Three rather extraordinary debut novels were published recently. Each deals with its own idiosyncratic concerns and themes, but the books share a powerful common denominator: voice. Jeff Jackson’s Mira Corpora (The Friday Project) uses this powerful tool to extreme effect. First published in the US, this unsettling novel charts the young life of Jeff, a runaway who isn’t quite sure what he’s running from. It’s an anti-coming-of-age story for the forgotten – those children society, for whatever reason, has cast aside with added venom – that hits the reader in fits and bursts, employing a voice so poetically brutal and visceral.

Here’s Jackson on the smell of a burning corpse, for example: “Then the stench. As the flames blacken the boards and catch the corpse, they unleash a consuming odor. A mixture of the raw and the curdled: Overripe fruit and mold spores; singed hair and meat rot; fresh blood and smeared shit. There’s a perfume-like undercurrent, a sweet tang that’s briny. It’s the sort of smell you can only fully register in the back of your throat as you start to gag.”

Mira Corpora is an architecture of memory, violence and desire. It’s also one of those special novels that leaves the reader with a desire to read it again and again. Steeped in uncertainties, blank spaces and philosophical questions concerning the nature of fiction and truth itself, this novel makes for important reading for those who like to speculate on what the contemporary novel has the potential to become.

There’s nothing uncertain about the funny and dirty business that is the contemporary art world – something Jonathan Gibbs knows all too well. His debut novel Randall, or The Painted Grape (Galley Beggars Press) is an extremely funny satire of the dirty business of art curation, archiving, buying and selling: “There’s only two things you can do with art: make it, and buy it. Everything else – talking about it, thinking about it, selling it, looking at it – either comes under one of those two, or doesn’t count.”

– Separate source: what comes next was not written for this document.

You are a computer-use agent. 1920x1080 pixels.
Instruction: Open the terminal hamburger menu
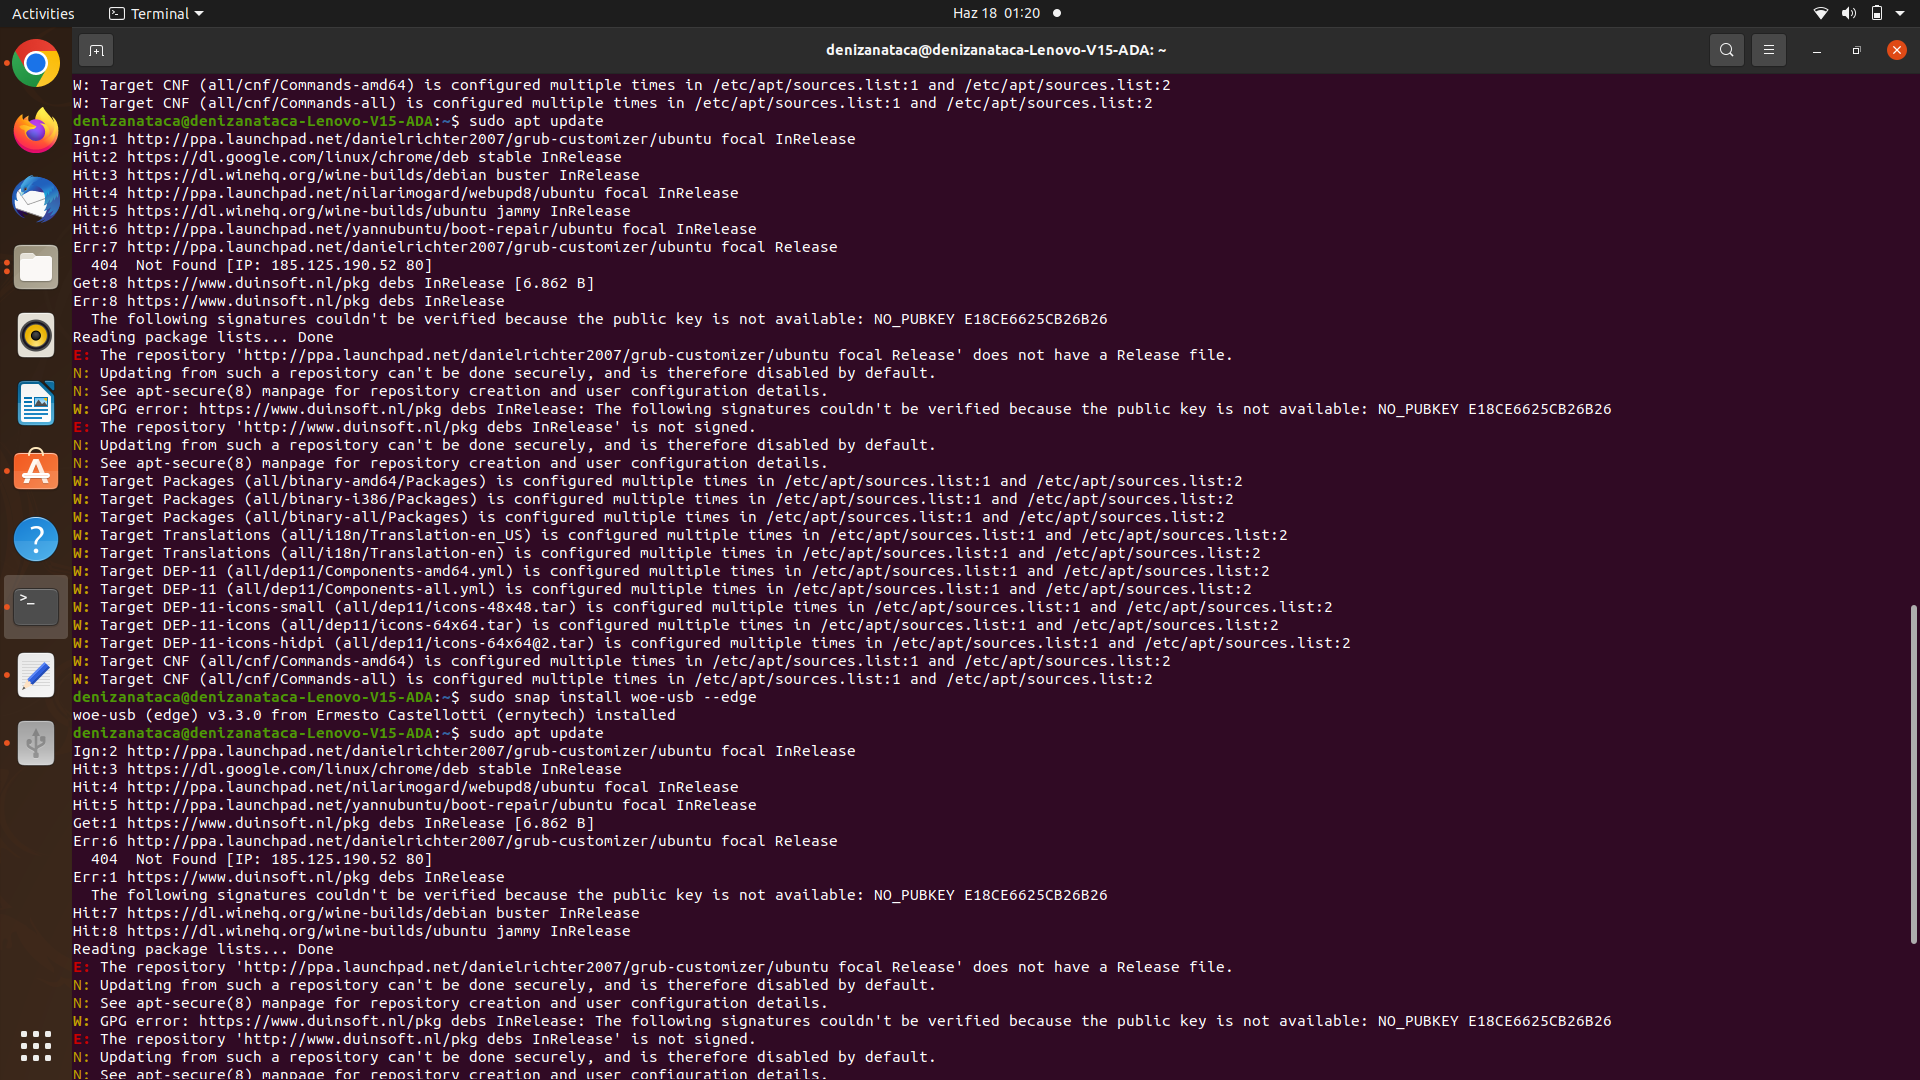[1768, 50]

The novel charts an alternative history of the British art scene, in particular the YBAs (Young British Artists). Early on, we are told that Damien Hirst was hit by a train in 1989 and killed, allowing the art world’s attention to fall on Randall, a strange kind of artist with a vast body of work. His life is mostly told via excerpts from an unpublished memoir, written by Vincent, an old friend. He charts their chance meeting at Randall’s first university exhibition through “the years that took us from kebab shops on Mile End Road to rich men’s yachts off Skiathos; from getting high on paint fumes whitewashing Shoreditch basements for jump-up shows to watching the three-hundredth Sunshines canvas roll off the LAC-6000 digital screenprinting machine outside Faversham; from crashing afterparties to having our own afterparties crashed in turn.”

What at first seems an adroit critique of the business of art, complete with its vanities and ills, slowly reveals itself as a moving account of friendship, love and loss, coupled with the desire to sift the authentic from the inauthentic (Gibbs wants us to ponder the 5th-century myth of the “painted grape” which forms the novel’s suggested alternative title). This clever and accomplished transition is relayed in Gibbs’ charming voice, rich in depth and confidence and as knowingly precise as the deftest of brush strokes.

Moving on to a different kind of art scene, The Glasgow Coma Scale (Corsair Books) by Neil DA Stewart deals with one that could have been. Its theme is missed opportunity, replaced by everyday trauma. Lynne Meacher escaped to Glasgow in order to start a new life but finds herself in a poky flat and in a job she hates. She is compelled by fantasies to give away what little wealth she has. It is during one of these moments, when giving money to a homeless man, that her life takes an unexpected turn.

The man happens to be her old art teacher, Angus, whom she once had a crush on but who has now fallen into the quagmire beneath the banalities of her own life. We follow their strange relationship as both Lynne and Angus try to make sense of their lives. The novel is brutally told, rich in Glaswegian argot. And Stewart has fun hoodwinking those readers who might expect this to be a different type of story; instead, a cacophony of voices entwine like individual threads of a wider tapestry, to create a beautiful portrait of longing and loss.